## [Input for this task]
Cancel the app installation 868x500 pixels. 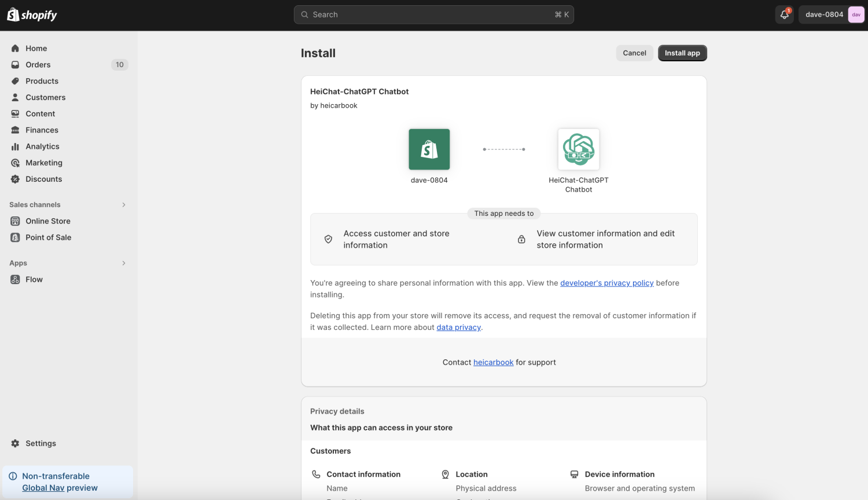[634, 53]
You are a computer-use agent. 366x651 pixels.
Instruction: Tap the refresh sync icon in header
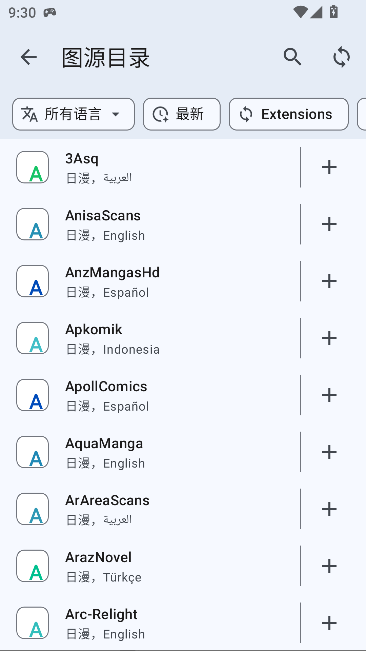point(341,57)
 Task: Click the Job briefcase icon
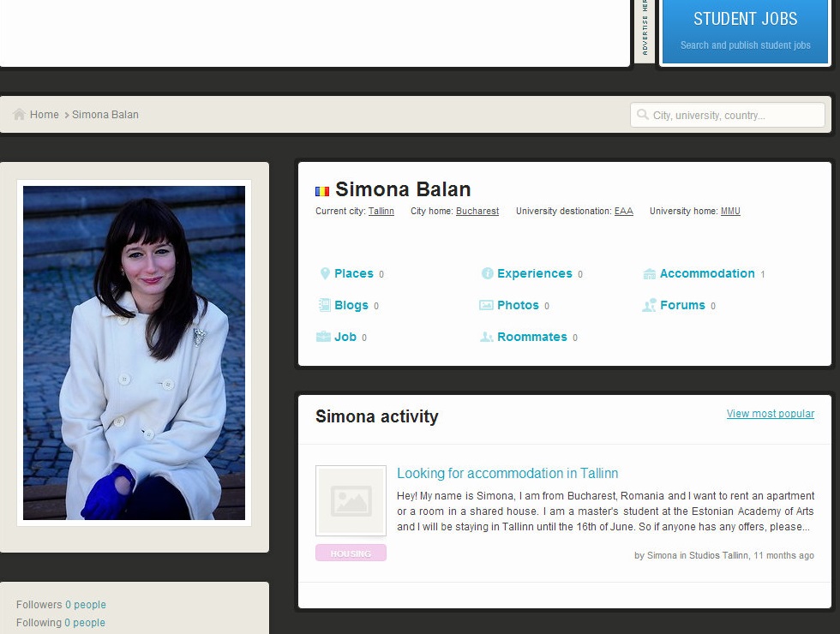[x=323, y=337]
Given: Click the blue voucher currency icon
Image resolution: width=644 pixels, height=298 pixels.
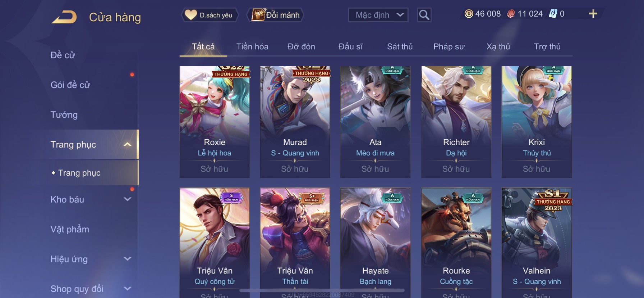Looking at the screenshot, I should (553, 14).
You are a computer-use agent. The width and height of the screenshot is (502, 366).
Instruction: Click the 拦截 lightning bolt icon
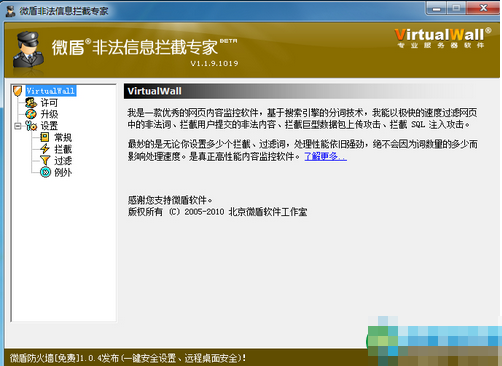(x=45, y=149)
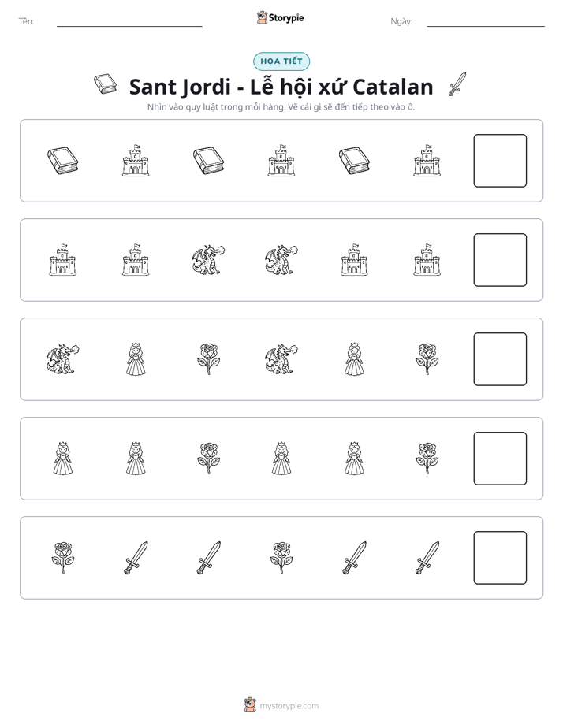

## [Work to complete]
Find and copy each line in the material above where the string "computer" occurs.

## [The answer]
You are a computer-use agent. 366x651 pixels.
You are a computer-use agent. The width and height of the screenshot is (502, 366).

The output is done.